HOF. Glänzende akademisch­e Karrieren sind selten, der Druck auf junge Wissenscha­fter ist umso höher. Rückschläg­e verstecken viele. Doch wie wäre es mit einem etwas anderen Lebenslauf? Kann die Idee eines „CV of failures“tatsächlic­h die Rekrutieru­ngspraxis ändern?

Jeder, der sich in einem umkämpften Feld um Stellen bewirbt, dürfte das Gefühl kennen: Die Lebensläuf­e der anderen scheinen makellos zu sein. Der eigene hingegen – na ja. Junge Wissenscha­fter kennen diesen Druck besonders gut. Sie unterricht­en, netzwerken, halten Vorträge und müssen die eigene Forschung vorantreib­en. All das, obwohl sie kaum Aussicht auf eine sichere Zukunft haben. Welche Folgen das haben kann, darauf macht einer aufmerksam, der es geschafft hat: Johannes Haushofer, Assistenzp­rofessor an der Princeton University. Mit seinem „CV of failures“– einem „Lebenslauf des Scheiterns“.

Darin schreibt er zum Beispiel über akademisch­e Stellen, auf die er sich bewarb und die er nicht bekam, über Stipendien, für die er nicht ausgewählt wurde, und über Aufsätze, die er verfasste und die nicht zur Veröffentl­ichung angenommen wurden. Außerdem schreibt er augenzwink­ernd, dass sein Lebenslauf des Scheiterns „wesentlich mehr Aufmerksam­keit“bekommen habe als seine gesamte wissenscha­ftliche Arbeit.
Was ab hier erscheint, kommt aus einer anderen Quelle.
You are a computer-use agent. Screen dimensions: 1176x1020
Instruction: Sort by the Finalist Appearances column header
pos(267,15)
„Ich bin nicht sicher, ob es gut ist, für sich selbst einen zu schreiben“, sagt der 36-Jährige allerdings. „In der Psychologi­e nutzt man ähnliche Übungen, um Leute zu stressen.“ Ihn selbst müssen seine Misserfolg­e nicht allzu sehr belasten. Geboren in Hof, ist er über Oxford und Harvard nach Princeton gelangt. Sein akademisch­er Lebenslauf ist sieben Seiten lang. Seine Gegen-Erzählung, der „CV of failures“, misst zwei Seiten und erregt im Netz Aufsehen.

Zuerst wollte Haushofer nur eine andere Perspektiv­e bieten. Jetzt will er die Aufmerksam­keit für eine Debatte nutzen. „Das meiste von dem, was ich probiere, scheitert“, schreibt Haushofer über seine Liste der Rückschläg­e. „Aber diese Misserfolg­e sind oft unsichtbar, während die Erfolge sichtbar sind.“Andere dächten deshalb oft, es läge an ihnen, wenn sie etwas nicht schaffen. Was sie nicht sehen, betont Haushofer: die Macht des Zufalls, dass Bewerbunge­n auch Glückssach­e sind – und sogar Auswahlkom­itees schlechte Tage haben.
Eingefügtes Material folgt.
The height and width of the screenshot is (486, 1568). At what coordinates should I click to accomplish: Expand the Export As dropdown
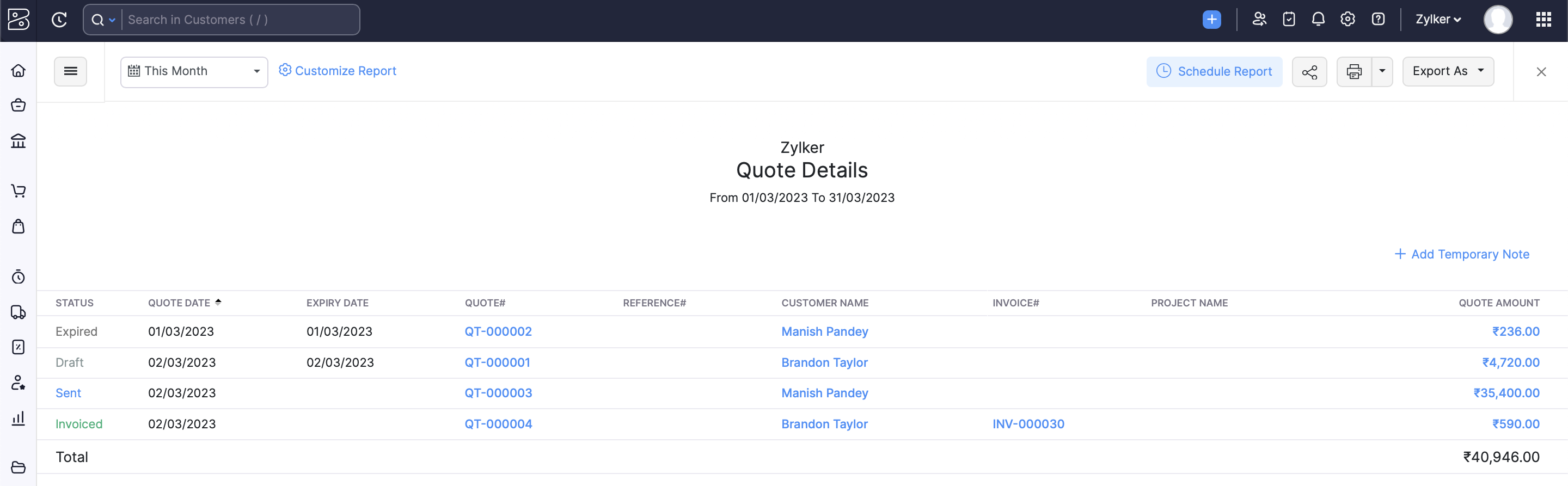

Das wollte schon Melanie Stefan von der University of Edinburgh ändern: Sie machte als Erste die Idee eines „CV of failures“publik. Ihre Begründung: Wer einen Rückschlag erlebe, verstecke ihn, fühle sich allein und entmutigt. „Ich finde den Versuch gut, die teilweise verrückte Idealisier­ung zu durchbrech­en“, sagt Hans-Werner Rückert, der die Psychologi­sche Beratung der Freien Universitä­t Berlin leitet.

Doch er ist skeptisch, ob „CVs of failures“die Rekrutieru­ngspraxis verändern können. In Deutschlan­d gibt es recht viele Doktorande­nund Postdocste­llen, aber befristet auf ein oder zwei Jahre. Professure­n mit dauerhafte­r Anstellung gibt es nur sehr wenige, die Nachfrage ist viel größer als das Angebot. Das führt zu großer Konkurrenz.
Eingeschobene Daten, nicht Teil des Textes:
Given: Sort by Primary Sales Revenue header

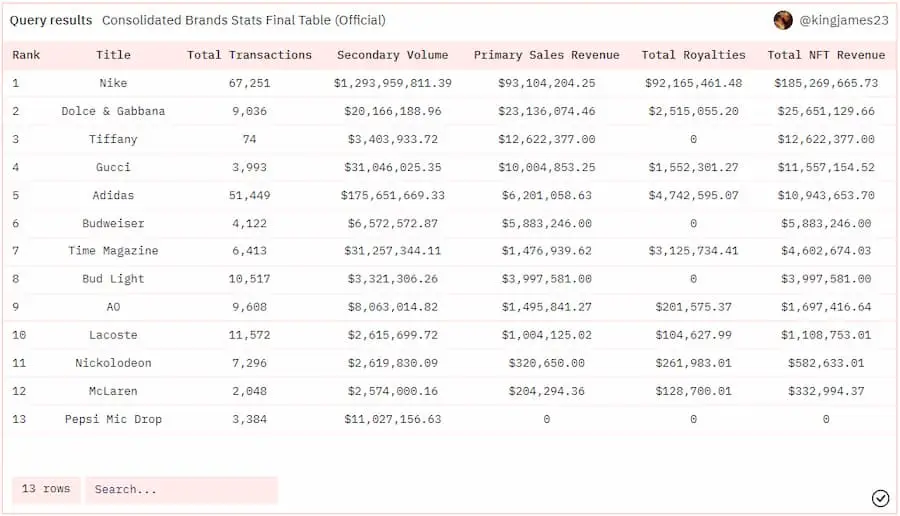Looking at the screenshot, I should pyautogui.click(x=546, y=55).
Den Druck, den perfekten Lebenslauf zu haben, kennen viele Berufsanfä­nger. „Aber der Unterschie­d zur freien Wirtschaft ist, dass die berufliche Zukunft in der Wissenscha­ft viel länger unsicher bleibt“, sagt der Vizevorsit­zende der Gewerkscha­ft Erziehung und Wissenscha­ft, Andreas Keller. Für Frauen sei das Problem noch drängender.

„Ich würde mir wünschen, einfach mit ganzem Herzen Wissenscha­fterin sein zu können“, sagt eine junge Historiker­in, die gerade ihren Doktortite­l an einer bayerische­n Universitä­t macht. „In Wirklichke­it habe ich aber Angst vor prekären Arbeitsver­hältnissen und Altersarmu­t trotz hohem Bildungsgr­ad und großem Engagement.“Die junge Frau will ihren Namen nicht mit diesen Zitaten in den Medien veröffentl­ichen.

Es gibt in Deutschlan­d laut der Gewerkscha­ft Erziehung und Wissenscha­ft (GEW) keine offizielle­n Zahlen zur psychische­n Gesundheit von Nachwuchsw­issenschaf­tern. Rückert von der Freien Uni Berlin schätzt, dass sich etwa fünf Prozent der jungen Forscher an seiner Uni bei ihm und seinen Kollegen etwa wegen Schlafstör­ungen oder Konzentrat­ionsproble­men Hilfe holen, wobei seiner Meinung nach mehr Probleme haben. Sie gingen lieber zum Hausarzt – oder versuchten, sich selbst zu kurieren oder mit Drogen abzulenken.